The known toll of the COVID-19 pandemic in Minnesota is approaching 300,000 infections and 3,400 deaths, but new estimates suggest even broader spread of the fast-moving, infectious disease.

Roughly 15% of Minnesotans — about 846,000 people — have likely been infected with the novel coronavirus that causes COVID-19 when including those who had no symptoms or weren’t tested, said Michael Osterholm, director of the University of Minnesota’s Center for Infectious Disease Research and Policy.

After more than eight months of the pandemic, people might be surprised that only a minority of the country has suffered COVID-19, but that underscores the need for continued precautions heading into the holiday season, Osterholm said Wednesday.

“We’re in the bottom of the third, top of the fourth inning [of the pandemic],” he said. “Without vaccine, this virus is going to keep taking more lives and causing more illness.”

Minnesota has reached 289,303 infections and 3,375 deaths since the pandemic’s start, including 6,399 infections and a record-tying 72 deaths reported Wednesday.

The latest White House Coronavirus Task Force report card listed Minnesota with the fourth-highest rate of new COVID-19 cases in the U.S., behind the Dakotas and Wyoming, and classified 81 of 87 counties as “red zones” due to their infection rates.

While some statistical indicators have improved in the last five days, leaders with the Minnesota Department of Health said it is premature to conclude that the latest wave of COVID-19 has peaked.

“We have seen our case numbers fluctuating from day to day so we would not consider that we have any type of a reliable trend,” said Jan Malcolm, state health commissioner.

The improving indicators include a drop in the positivity rate of diagnostic testing in Minnesota, which went from 4.9% for the seven-day period ending Oct. 1 to 15.4% on Nov. 11, back down to 13.9% on Nov. 16. The positivity rate is a key measure because it indicates changes in the spread of the virus, regardless of the number of tests performed.

Pressure also has eased on Minnesota hospitals, though that is largely due to deferrals of non-urgent surgeries. The number of patients filling Minnesota’s supply of 1,440 immediately available ICU beds has declined from 1,173 on Nov. 20 to 1,153 as of Wednesday.

However, the number of hospitalized ICU patients with COVID-19 increased from 364 to 387 in that time frame while the number of patients without the infectious disease declined from 809 to 766. Patients with COVID-19 make up 34% of all hospital ICU patients in Minnesota right now.

Minnesota is concluding the first of four weeks under an emergency order by Gov. Tim Walz that shut down all but takeout service at bars and restaurants, and shuttered fitness clubs and entertainment venues, to slow the spread of the virus.

The new White House report endorsed the move, noting that this approach “has been successful in the USA and is currently showing effectiveness in Europe. At this point, the rapid increases in cases, hospitalizations, and deaths throughout the state support the importance of the additional steps taken last week.”

People 70 and older have sustained 9% of infections in Minnesota but 81% of COVID-19 deaths — including 64 of the deaths reported on Wednesday. One death reported Wednesday involved a Ramsey County resident in the 40 to 44 age range.

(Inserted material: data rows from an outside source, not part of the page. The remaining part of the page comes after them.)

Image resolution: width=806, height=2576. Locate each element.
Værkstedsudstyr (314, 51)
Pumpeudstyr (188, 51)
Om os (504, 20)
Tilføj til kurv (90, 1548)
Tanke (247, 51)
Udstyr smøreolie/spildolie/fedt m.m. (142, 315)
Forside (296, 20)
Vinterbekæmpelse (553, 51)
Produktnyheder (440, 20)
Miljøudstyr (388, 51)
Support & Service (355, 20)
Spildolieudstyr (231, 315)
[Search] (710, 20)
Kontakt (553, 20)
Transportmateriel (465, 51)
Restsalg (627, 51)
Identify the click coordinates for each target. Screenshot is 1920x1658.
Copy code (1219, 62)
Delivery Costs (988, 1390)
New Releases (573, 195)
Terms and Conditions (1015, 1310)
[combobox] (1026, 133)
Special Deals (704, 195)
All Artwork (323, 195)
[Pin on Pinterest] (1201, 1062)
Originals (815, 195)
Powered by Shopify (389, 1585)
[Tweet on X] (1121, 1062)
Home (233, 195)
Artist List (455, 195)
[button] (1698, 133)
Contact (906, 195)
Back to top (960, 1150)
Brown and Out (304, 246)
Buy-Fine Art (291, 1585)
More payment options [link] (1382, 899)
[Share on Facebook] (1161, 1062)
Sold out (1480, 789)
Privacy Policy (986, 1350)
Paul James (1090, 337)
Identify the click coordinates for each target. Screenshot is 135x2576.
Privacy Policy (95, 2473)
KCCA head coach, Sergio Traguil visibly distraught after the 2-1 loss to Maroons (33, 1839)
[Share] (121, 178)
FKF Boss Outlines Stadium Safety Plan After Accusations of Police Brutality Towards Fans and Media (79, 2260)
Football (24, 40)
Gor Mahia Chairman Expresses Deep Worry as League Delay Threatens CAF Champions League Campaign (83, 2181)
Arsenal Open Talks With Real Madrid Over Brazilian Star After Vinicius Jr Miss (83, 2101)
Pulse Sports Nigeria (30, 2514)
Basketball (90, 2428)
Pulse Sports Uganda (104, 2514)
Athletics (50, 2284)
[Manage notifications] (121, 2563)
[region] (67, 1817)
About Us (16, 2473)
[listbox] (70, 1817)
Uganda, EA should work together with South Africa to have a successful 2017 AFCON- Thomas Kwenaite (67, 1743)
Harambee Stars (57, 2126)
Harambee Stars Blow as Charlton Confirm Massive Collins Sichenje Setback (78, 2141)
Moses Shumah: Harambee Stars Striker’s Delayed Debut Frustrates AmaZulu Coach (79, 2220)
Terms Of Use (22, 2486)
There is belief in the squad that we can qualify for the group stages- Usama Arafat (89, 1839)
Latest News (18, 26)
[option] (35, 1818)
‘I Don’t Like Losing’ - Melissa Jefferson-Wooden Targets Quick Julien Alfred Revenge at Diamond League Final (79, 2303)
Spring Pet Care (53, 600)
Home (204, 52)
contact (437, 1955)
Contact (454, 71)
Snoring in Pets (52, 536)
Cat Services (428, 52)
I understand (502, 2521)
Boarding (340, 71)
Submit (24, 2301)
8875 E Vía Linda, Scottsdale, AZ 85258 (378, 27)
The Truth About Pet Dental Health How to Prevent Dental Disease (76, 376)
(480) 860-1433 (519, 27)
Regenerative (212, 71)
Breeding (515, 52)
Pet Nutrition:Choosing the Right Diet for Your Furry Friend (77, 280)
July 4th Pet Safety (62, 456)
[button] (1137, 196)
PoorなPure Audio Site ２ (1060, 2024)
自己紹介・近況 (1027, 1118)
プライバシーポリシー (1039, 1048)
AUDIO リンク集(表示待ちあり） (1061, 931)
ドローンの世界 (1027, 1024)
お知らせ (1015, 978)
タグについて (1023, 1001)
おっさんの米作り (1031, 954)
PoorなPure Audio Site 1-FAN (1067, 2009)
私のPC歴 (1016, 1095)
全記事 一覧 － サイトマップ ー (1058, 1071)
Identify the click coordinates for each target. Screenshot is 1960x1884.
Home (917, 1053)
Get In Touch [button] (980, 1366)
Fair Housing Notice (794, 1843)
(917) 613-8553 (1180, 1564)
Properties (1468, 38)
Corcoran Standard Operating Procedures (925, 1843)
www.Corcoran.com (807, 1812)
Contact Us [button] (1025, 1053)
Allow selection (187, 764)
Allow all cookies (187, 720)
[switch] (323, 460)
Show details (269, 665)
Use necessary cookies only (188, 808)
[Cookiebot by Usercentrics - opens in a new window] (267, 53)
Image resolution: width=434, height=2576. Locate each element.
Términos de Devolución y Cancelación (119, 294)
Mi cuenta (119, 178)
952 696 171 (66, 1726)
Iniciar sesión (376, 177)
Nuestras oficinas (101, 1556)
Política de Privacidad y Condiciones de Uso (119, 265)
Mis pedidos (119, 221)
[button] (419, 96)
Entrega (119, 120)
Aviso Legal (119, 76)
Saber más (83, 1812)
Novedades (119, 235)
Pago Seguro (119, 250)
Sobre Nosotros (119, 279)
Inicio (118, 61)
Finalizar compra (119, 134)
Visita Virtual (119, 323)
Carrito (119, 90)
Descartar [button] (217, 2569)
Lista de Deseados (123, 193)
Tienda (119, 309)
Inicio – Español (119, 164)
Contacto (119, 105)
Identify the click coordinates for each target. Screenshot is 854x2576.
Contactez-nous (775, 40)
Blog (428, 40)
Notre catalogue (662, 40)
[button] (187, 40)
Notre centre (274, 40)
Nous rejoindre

While 68% of deaths have involved residents of long-term care facilities — who are at greater risk due to their age and underlying health problems — that rate has declined since the spring. Wednesday’s deaths included 48 people in long-term care and 23 people who lived in private residences.

An early surge of long-term care deaths at one point left Minnesota with a worse-than-average COVID-19 death rate. On June 15, Minnesota reported 1,301 deaths while Wisconsin only reported 694. That gap has narrowed due to an earlier surge of COVID-19 this fall in Wisconsin, which is now reporting a total of 3,178 deaths.

Wisconsin has twice in the past week reported more than 100 new COVID-19 deaths per day. The total reported by Minnesota on Wednesday tied a previous daily record on Nov. 19.

While Osterholm estimated 15% of people in Minnesota have been infected, a report Tuesday in the Journal of the American Medical Association offered a lower estimate of roughly 10% for the state as of mid-September. That was based on seroprevalence tests of how many people had antibodies in their bloodstream in response to the coronavirus infection.

The JAMA report showed state fluctuations in seroprevalence rates, with Iowa having a higher rate of around 13%.

Osterholm said his higher estimate for Minnesota and the U.S. reflects the later fall surge in infections and rapid growth of COVID-19 in individual hot spots.

“The really good news about vaccines over the course of the last few weeks can’t be interpreted as if suddenly we’re out of the woods,” Osterholm said. “We have to hold out yet.”

State health officials are hopeful that experimental vaccines will have federal approval and be close to distribution by the end of the current shutdown order, which limits social gatherings to immediate household members only.

They encouraged continued social distancing and mask-wearing — with new Mayo Clinic research showing a particular benefit when infected people wore masks to protect others. Social distancing at 3 feet was partly protective but 6 feet was much better.


Staff writer Glenn Howatt contributed to this report.